Elle aura en effet lieu quelques semaines seulement après les propos acerbes du président américain sur le pape, dont il n’a pas apprécié la rhétorique pacifiste. Une source au gouvernement italien a déclaré que Marco Rubio, qui est catholique, aurait aussi des entretiens avec le secrétaire d’État et numéro deux du Vatican, le cardinal Pietro Parolin.
Le chef de la diplomatie américaine doit également en principe voir les ministres italiens des affaires étrangères, Antonio Tajani, et de la défense, Guido Crosetto, dans un contexte de fortes tensions entre les États-Unis et des pays européens en raison notamment de la guerre au Moyen-Orient.
Selon la source gouvernementale italienne, Marco Rubio a en outre demandé à rencontrer la première ministre d’extrême droite Giorgia Meloni, l’un des plus proches alliés européens de Donald Trump, même si le président américain n’a pas apprécié qu’elle ait défendu le pape à l’encontre duquel il avait tenu des propos peu amènes.
Virulentes critiques
Premier pape américain de l’histoire, les paroles de Léon XIV ont sans doute pesé plus lourd à Washington que celles de ses prédécesseurs – et il s’en est servi, s’en prenant notamment à la politique d’immigration restrictive de l’actuel gouvernement américain. Mais c’est son discours pacifiste de plus en plus marqué, en particulier après le début des attaques américano-israéliennes contre l’Iran, qui a suscité l’ire de Donald Trump. Léon a ainsi qualifié d’« inacceptable » la menace de ce dernier de détruire l’Iran et a exhorté les Américains à exiger de leurs parlementaires qu’ils « œuvrent pour la paix ».

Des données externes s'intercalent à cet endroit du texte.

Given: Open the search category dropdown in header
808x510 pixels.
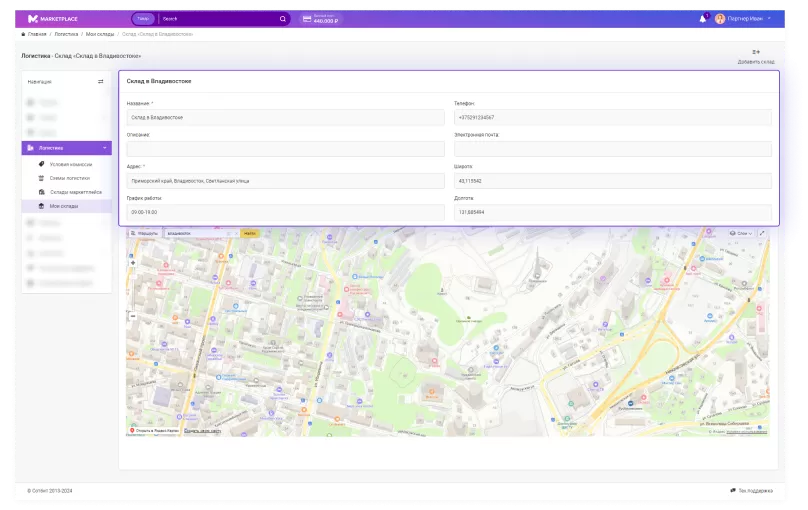Looking at the screenshot, I should tap(143, 18).
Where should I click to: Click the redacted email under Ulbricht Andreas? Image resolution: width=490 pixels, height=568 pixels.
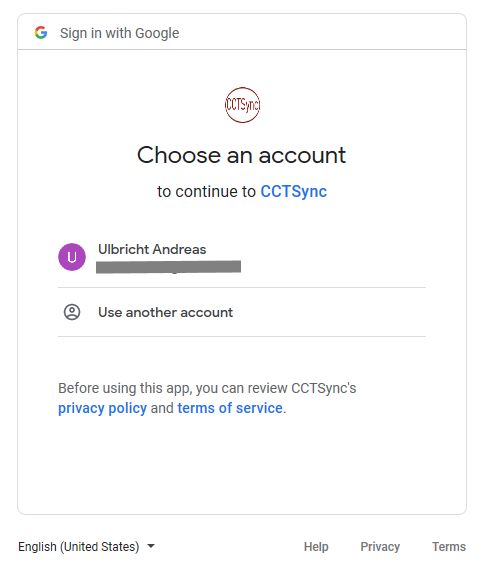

Le président américain a en réponse fustigé le pape sur les réseaux sociaux, le qualifiant de « faible » face à la criminalité et de « nul » en politique étrangère. Il a de plus fait savoir qu’il n’était « pas un grand fan » de Léon XIV et qu’il ne voulait pas d’« un pape qui pense qu’il est acceptable que l’Iran possède l’arme nucléaire ».
Le pape a réagi en disant avoir le « devoir moral de s’exprimer » contre la guerre, puis a de nouveau fait la une des journaux avec un discours au Cameroun dans lequel il a fustigé les « tyrans » qui ravagent la planète. Il a cependant insisté par la suite sur le fait que cette allocution avait été écrite bien avant la polémique et assuré qu’il n’avait pas l’intention de relancer le débat avec Donald Trump.
Menaces de retrait
La communauté chrétienne a exprimé sa solidarité avec Léon XIV et Giorgia Meloni a qualifié d’« inacceptables » les propos de Donald Trump, ce qui a ensuite conduit celui-ci à se dire « choqué par elle ». « Je la croyais courageuse mais je me suis trompé », a même lâché le président américain dans un entretien accordé au quotidien italien Corriere della Sera. Il a par ailleurs accusé Giorgia Meloni, qui s’est efforcée de jouer le rôle de médiatrice concernant les divergences entre Washington et l’Europe, de ne pas avoir aidé les États-Unis au sein de l’Otan.
Donald Trump a menacé de retirer les forces américaines d’Italie, affirmant que Rome « ne nous a été d’aucune aide » dans la guerre contre l’Iran. Il a émis des avertissements similaires à l’intention de l’Espagne, tandis que le Pentagone a annoncé le retrait de 5 000 soldats américains d’Allemagne. Au 31 décembre 2025, l’Italie comptait sur son sol 12 662 militaires américains en service actif, l’Espagne 3 814 et l’Allemagne 36 436.